Un autre souvenir de Toussaint qui me vient, c’est celui du grand-papa, le soir de la dernière Toussaint. Il trinqua avec nous de son lit et il avait encore cet aspect gai qui le caractérisait. Il souffrait pourtant depuis longtemps déjà et gardait tout son courage. Il est parti comme la grand-mère Moussier avant cette guerre qui les aurait tant fait souffrir. Il vaut mieux qu’ils n’aient pas vu toutes ces horreurs.
Il fait un temps superbe aujourd’hui. Les cimetières auront beaucoup de visiteurs et si j’avais été à Valencin nous aurions pu faire notre pèlerinage au cimetière de Chaponnay. Ce sera pour l’année prochaine, espérons-le.
Rien de nouveau à te raconter. Les cours continuent sans conviction. Hier au soir on a appris la capitulation de la Turquie. C’est la fin, la fin rapide. Pour Noël, je serai à la maison. Je vois les choses aller si vite que je n’ai même pas envie de demander à aller nulle part. La paix arrivera avant la réponse !
Les permissions de 48h sont toujours suspendues par rapport au manque de trains. Personne n’a pu s’en aller. Il n’y a que les permissions exceptionnelles (maladies, décès) qui soient accordées pour trois jours.
Je suis toujours en bonne santé. La nourriture ne devient guère brillante on nous fait manger du singe et des tripes presqu’à chaque repas et les légumes sont plutôt rares. D’autre part, on ne trouve rien à acheter en ville. Je n’ai plus de fromage, si tu peux m’en envoyer un peu, rigottes sèches ou non, peu importe. On ne peut même manger son pain sec car on ne trouve pas de pain à acheter sans ticket. Il faut entendre les jérémiades de ma propriétaire. Ça m’amuse.

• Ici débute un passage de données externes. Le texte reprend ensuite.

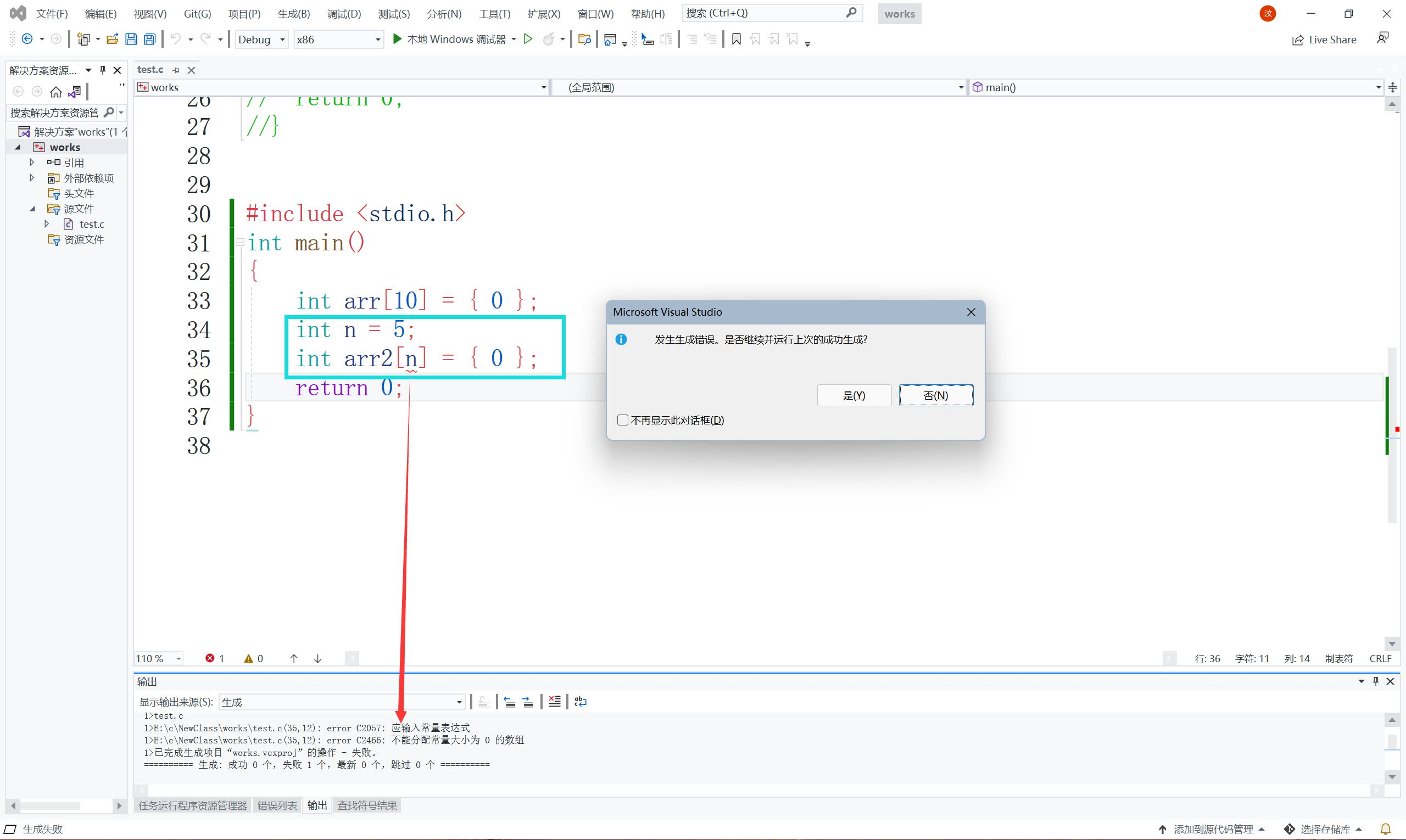Check the 不再显示此对话框 checkbox
The height and width of the screenshot is (840, 1406).
[x=623, y=420]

Si au moins les nominations arrivaient, je pourrais aller au mess des sous-officiers où l’on mange mieux qu’à notre réfectoire de malheur.
Pourvu que la paix en perspective ne les fasse pas supprimer, ces fameuses nominations. Encore cinq ou six jours à attendre et on sera fixé.
Allons, au revoir, bien chère Alice, en attendant la joie de se revoir. Bientôt, je l’espère. Je t’embrasse bien fort ainsi que les enfants et tes chers parents et sœurs.